McCartney 3, 2, 1
Cine - Series / Paul Mccartney

McCartney 3, 2, 1

8 / 10
Raúl Julián — 12-09-2021
Empresa — Disney +
Fotógrafo — Archivo

Apunto de convertirse en octogenario, Paul McCartney no solo ha conseguido seguir de rabiosa actualidad, sino que parece que su legado –ese que gracias a la suma sus diferentes épocas creativas lo sitúa como el músico vivo más trascendente junto a Bob Dylan– resulta reivindicado pasionalmente por nuevos artistas que reconocen abiertamente su importancia e influencia. Si a finales del año pasado veía la luz su notable último disco, McCartney III (20), y hace solo unos meses hacía lo propioMcCartney III Imagined (21) –en donde nombres de lo más vanguardistas rendían tributo al de Liverpool con remezclas, versiones y colaboraciones de los temas de su álbum más reciente–, ahora ve la luz la mini-serie “McCartney 3, 2, 1” (21) dirigida por Zachary Heinzerling y disponible en la plataforma Disney +.

Un documento que junta a McCartney con el reputado productor Rick Rubin (cofundador de Def Jam Recordings y artífice de los “American Recording” de Johnny Cash entre otro sinfín de logros), al cálido amparo del estudio y a lo largo de tres horas troceadas en seis capítulos. Un regalo para cualquier interesado en el tema, concretado en la propia charla distendida y entrañable acontecida entre ambos, protagonizada por dos veteranos que continúan emocionándose con el poder evocador de la música y sus consecuencias. ‘McCartney 3, 2, 1’ (21) es un repaso ininterrumpido por aquellas circunstancias, excepcionales o casuales pero siempre inspirativas, que cristalizaron en la inolvidable obra de The Beatles, pero también y tras la disolución del cuarteto, en la de los magníficos Wings o a lo largo y ancho de esa extensa carrera en solitario de la que el vocalista puede presumir. No esperen encontrar multitud de secretos nunca antes revelados (aunque alguno hay), ni tampoco análisis concienzudos o de profundidades estratosféricas al respecto de ese catálogo con la firma del británico que mutó en mítico hace tiempo. Ni siquiera reclamen un estricto rigor cronológico a la hora de de seguir la trayectoria del bajista.

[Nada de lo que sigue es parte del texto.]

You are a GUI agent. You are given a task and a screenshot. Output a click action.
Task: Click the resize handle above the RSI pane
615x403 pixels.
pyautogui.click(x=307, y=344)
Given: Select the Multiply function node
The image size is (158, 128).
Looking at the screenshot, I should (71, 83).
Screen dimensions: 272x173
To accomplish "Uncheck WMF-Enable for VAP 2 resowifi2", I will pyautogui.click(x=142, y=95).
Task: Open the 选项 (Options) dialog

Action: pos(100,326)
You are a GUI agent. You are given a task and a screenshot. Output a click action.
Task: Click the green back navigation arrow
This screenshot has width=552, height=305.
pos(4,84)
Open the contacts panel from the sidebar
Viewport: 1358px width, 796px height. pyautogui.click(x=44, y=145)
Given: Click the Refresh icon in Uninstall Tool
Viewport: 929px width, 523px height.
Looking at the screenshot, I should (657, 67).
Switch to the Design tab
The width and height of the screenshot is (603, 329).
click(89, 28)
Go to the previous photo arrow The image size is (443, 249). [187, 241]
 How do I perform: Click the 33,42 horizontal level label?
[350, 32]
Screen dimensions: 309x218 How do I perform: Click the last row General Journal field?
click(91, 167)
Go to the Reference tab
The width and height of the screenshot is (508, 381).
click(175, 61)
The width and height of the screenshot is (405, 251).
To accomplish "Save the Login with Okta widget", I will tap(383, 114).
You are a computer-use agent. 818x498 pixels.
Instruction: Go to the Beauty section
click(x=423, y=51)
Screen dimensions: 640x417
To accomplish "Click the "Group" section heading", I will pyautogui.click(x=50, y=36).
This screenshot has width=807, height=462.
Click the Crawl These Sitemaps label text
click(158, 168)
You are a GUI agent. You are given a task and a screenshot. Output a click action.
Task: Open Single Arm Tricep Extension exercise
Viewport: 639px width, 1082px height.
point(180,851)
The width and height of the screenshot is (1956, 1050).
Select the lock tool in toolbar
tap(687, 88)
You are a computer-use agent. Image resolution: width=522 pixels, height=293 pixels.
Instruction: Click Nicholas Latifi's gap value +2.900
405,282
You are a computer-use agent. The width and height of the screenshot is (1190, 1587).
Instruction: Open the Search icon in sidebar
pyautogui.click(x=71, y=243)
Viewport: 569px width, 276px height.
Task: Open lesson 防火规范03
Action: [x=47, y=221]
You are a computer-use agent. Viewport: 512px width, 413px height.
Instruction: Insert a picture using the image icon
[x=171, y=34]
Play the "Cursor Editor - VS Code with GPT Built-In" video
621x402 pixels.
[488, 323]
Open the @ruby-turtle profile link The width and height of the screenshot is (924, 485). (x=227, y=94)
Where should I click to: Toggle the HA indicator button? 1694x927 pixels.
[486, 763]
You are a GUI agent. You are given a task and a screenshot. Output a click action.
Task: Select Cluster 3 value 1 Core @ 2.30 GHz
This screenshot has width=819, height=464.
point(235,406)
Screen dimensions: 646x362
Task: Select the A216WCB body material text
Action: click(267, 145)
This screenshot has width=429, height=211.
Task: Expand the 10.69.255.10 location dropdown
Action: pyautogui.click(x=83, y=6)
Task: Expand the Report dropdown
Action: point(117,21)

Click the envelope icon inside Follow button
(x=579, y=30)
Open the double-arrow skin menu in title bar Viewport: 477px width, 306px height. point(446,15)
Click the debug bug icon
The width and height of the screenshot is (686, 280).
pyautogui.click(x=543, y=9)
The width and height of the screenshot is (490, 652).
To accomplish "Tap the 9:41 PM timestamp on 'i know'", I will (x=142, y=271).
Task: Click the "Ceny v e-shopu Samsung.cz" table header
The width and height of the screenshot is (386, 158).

Porque esta no es sino la (valiosa) charla acontecida entre el ex Beatle y Rubin (quien a su vez se muestra fascinado casi con cada detalle o confesión del inglés), de textura informal y durante el que, con frecuencia, ambos protagonistas parecen ajenos a las cámaras. Asombra también la emoción con la que el autor se enfrenta (cabe suponer que por enésima vez) a sus propias creaciones, así como el detallado recuerdo que entrega al exponer cómo fue gestada la pieza de turno. Una secuencia que, de paso y quizá como consecuencia secundaria, señala cuán precursor, ambicioso y vigente ha lucido siempre el talento de McCartney, tanto en labores compositivas como técnicas. Porque esta retrospectiva invita a comprobar la vigencia incorruptible de su música, y también esas ansias innovadoras y experimentales que comenzaron en la segunda mitad de los sesenta con discos como “Rubber Soul” (Apple, 65), “Revolver” (Apple, 66), “Sgt. Pepper's Lonely Hearts Club Band” (Apple Records, 67), “White Album” (Apple, 68) o “Abbey Road” (Apple, 69), pero que a posteriori también emergieron con intensidad en otros títulos vanguardistas y arriesgados como “McCartney” (Capitol, 70), “Band On The Run” (Capitol, 73) o “McCartney II” (Capitol, 80).

“McCartney 3, 2, 1” (21) no presenta, en realidad, un contenido demasiado novedoso para cualquier aficionado en firme que ya haya visualizado otros documentales al respecto o investigado entre la inabarcable bibliografía que existe en torno a The Beatles y al mismo Sir Paul. Pero es, en cualquier caso y sin atisbo de duda, un producto del todo satisfactorio, además de impecable en el plano técnico, tanto en montaje como con esa elegantísima fotografía en un precioso blanco y negro mantenida a lo largo de toda la serie. Un documento que, a pesar de lo sobado y consabido del contenido, continúa resultando excitante. La prueba reiterada de que las canciones tejidas por Paul McCartney, en cualquiera de sus etapas, conforman un legado atemporal y eterno que evita marchitarse con el paso de las décadas y que, casi con toda seguridad, seguirá influyendo en multitud de generaciones venideras.